After my IV was out, I got a massive bruise about the size of half of my palm on my arm. It took more than a week for it to go away.
Last thing I had to do was go get a pap smear. Allison got one of her friends at the hospital to do it for me. It wouldn't have been so bad except that I was super embarrassed about it. That was the worst part.
So now we are talking about days for the actual surgery. It looks like we are probably going to be doing it on September 13th. I will have to be up in Oregon by the 8th for my surgical pre-admission and will probably be there for a week or two afterwards to recover enough to travel home. Once home I am going to try and go back to school right away. I know I need rest, but I am hoping that sitting through a lecture won't be too difficult for me. It will take a few more weeks before I will be able to go back to work, but Justin, my boss, has told me not to worry about it. He said I can have off as much time as I need and that he will get me the hours I need when I am ready to come back.
Everything is moving along and an end is in sight. I am really scared. I think I am just a baby though, and am hoping that everything will be okay soon. Everyone keeps telling me how brave I am to do it, but I don't feel brave. I just feel scared. I really want to do this for Wesley though. I am so happy that there is something I can do to help him. I look forward to him starting to feel better. He is excited to be able to sleep on his stomach again. It is his favorite sleeping position and he hasn't been able to do it since he got sick. He also is looking forward to being able to eat a banana again.

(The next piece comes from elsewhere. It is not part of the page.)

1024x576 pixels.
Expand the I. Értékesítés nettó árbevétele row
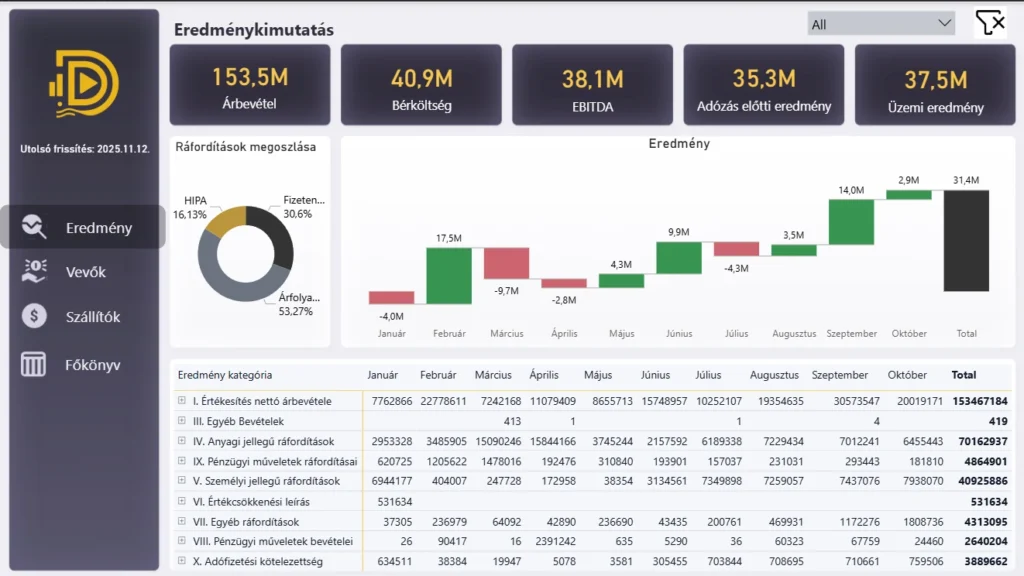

I am hoping that after I recover from surgery, I will feel the same as I did before and even better if my awesome little kidney is able to change Wesley's life for the better. I am hoping since I have such an awesome body, I will be able to pass that on to Wesley too.
Here is wishing for the best. Cheers.
4 comments:
You are a true hero Chelsee. I am so proud of you and know everything will be okay!

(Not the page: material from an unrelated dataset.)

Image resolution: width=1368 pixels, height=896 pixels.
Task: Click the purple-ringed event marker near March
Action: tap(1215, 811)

Sorry I haven't responded sooner, Chelsee, but I just now saw your two latest blogs. I wanted to say how proud I am of you and how much I admire your generous and willing heart. You knew you would be giving Wesley a kidney because of who you are and who you have always been. It is because of your thoughtful, kind and loving nature. You will be giving a part of your essence to Wesley, along with the kidney. I know your courage won't fail you when your strength is needed. I love you.
I don't know where I heard this but it is true: Bravery is not the lack of fear; bravery is moving forward despite your fears. You are a brave girl... no, brave woman ;)
SSFB
Chelsee, you and Wesley are both amazing people. Love you!